## [Task list]
(A) Please repeat the stretch of the Molly Weasley feature from "We doubt anyone" through "in perfect succession." word for word.
(B) List the three states in which, according to the Molly Weasley feature, Molly kept her big family.

— START Document extract —

Features

All the times Molly Weasley was scarier than a Norwegian Ridgeback

You don’t want to mess with Molly Weasley. Here’s why.

No Image
Harry Potter and the Half-Blood Prince

We doubt anyone could run The Burrow quite like Molly Weasley could – managing to keep her big family fed, clothed and yelled at in perfect succession.

To run a huge wizarding family like that required a formidable leader, and Molly was an absolute force to be reckoned with – in fact, we’re pretty sure that, at times, the Weasley brood were warier of their mother’s wrath than if they’d spent a weekend with a Norwegian Ridgeback.

Here are some of Mrs Weasley’s most terrifying moments, just in time for Hallowe’en...

— END Document extract —
— START Data block —

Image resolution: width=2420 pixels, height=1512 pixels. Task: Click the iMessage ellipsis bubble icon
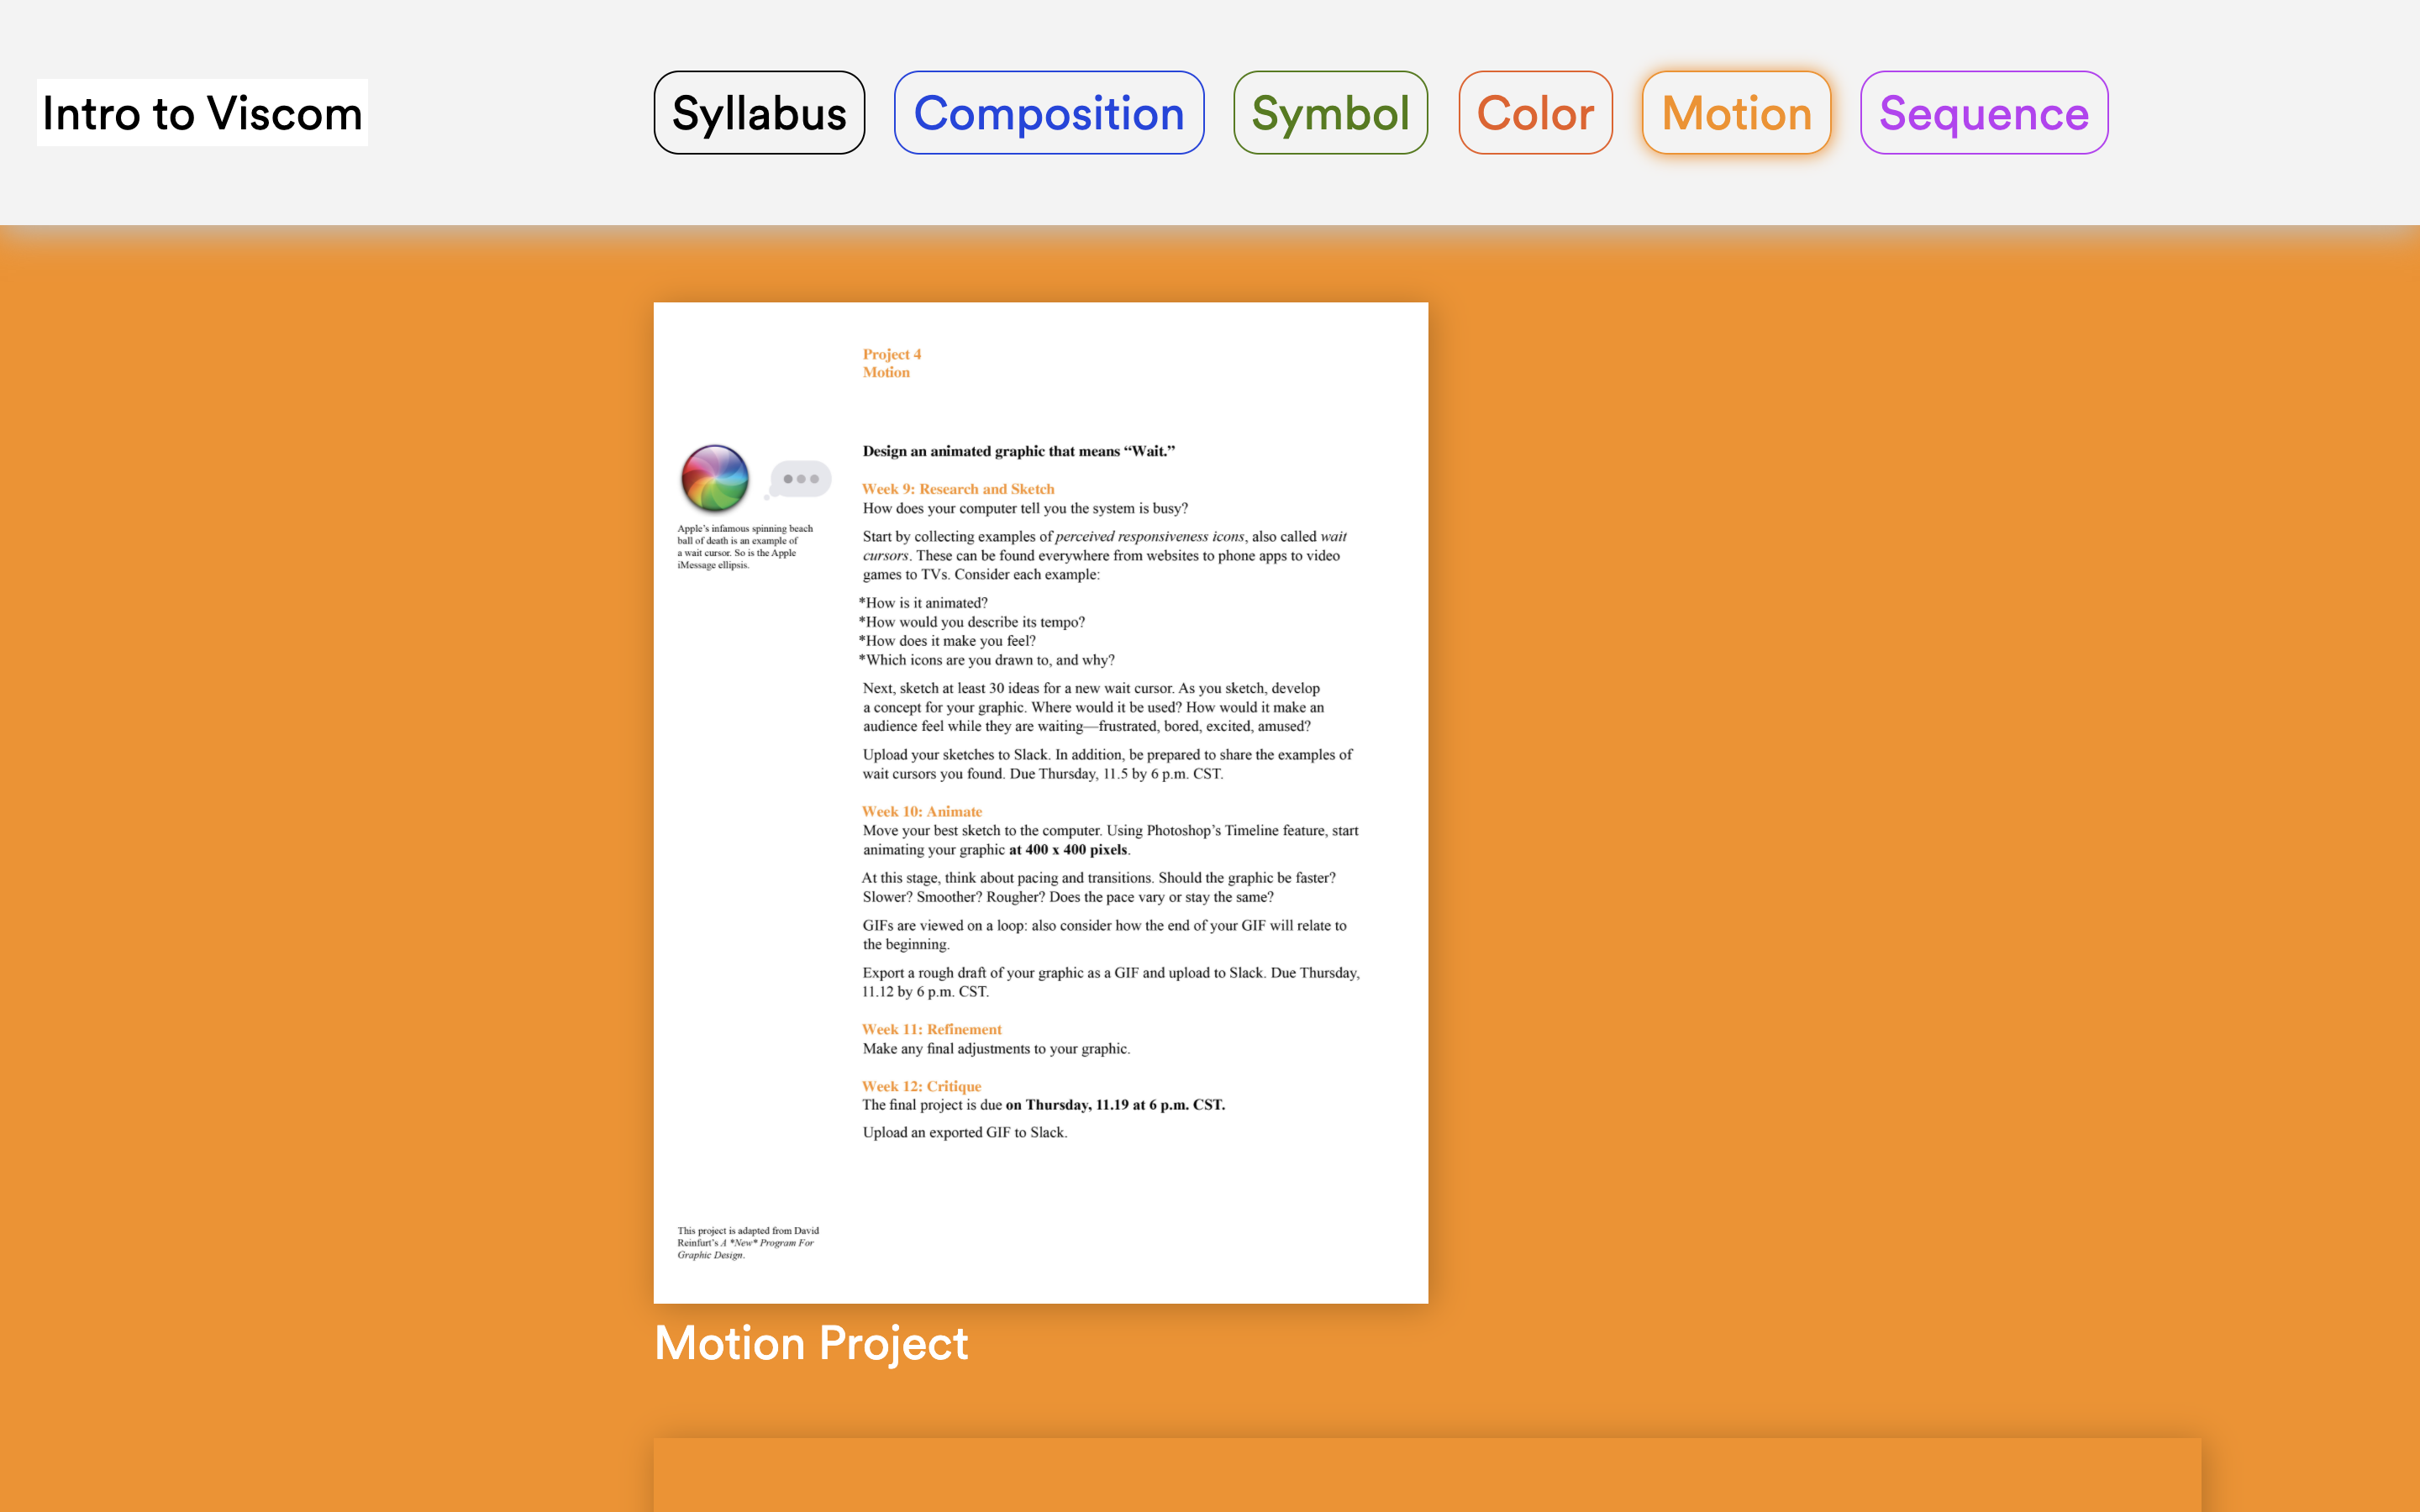point(800,479)
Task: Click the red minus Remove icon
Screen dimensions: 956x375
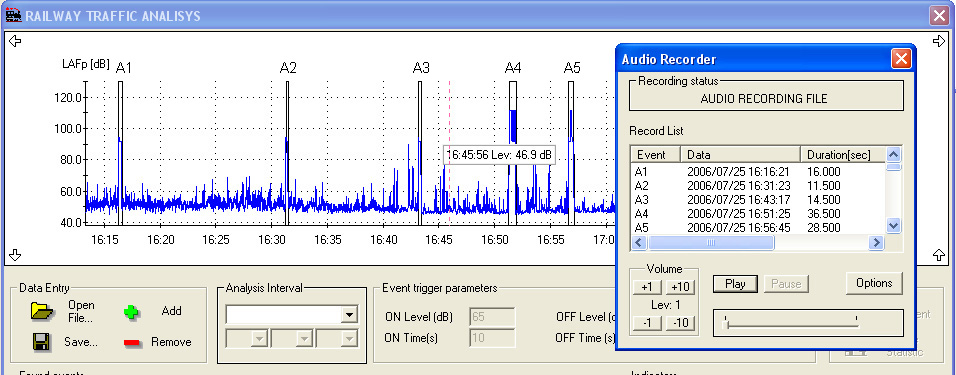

— END Data block —

## [Task-by-task answers]
(A)
We doubt anyone could run The Burrow quite like Molly Weasley could – managing to keep her big family fed, clothed and yelled at in perfect succession.

(B) Fed, clothed and yelled at.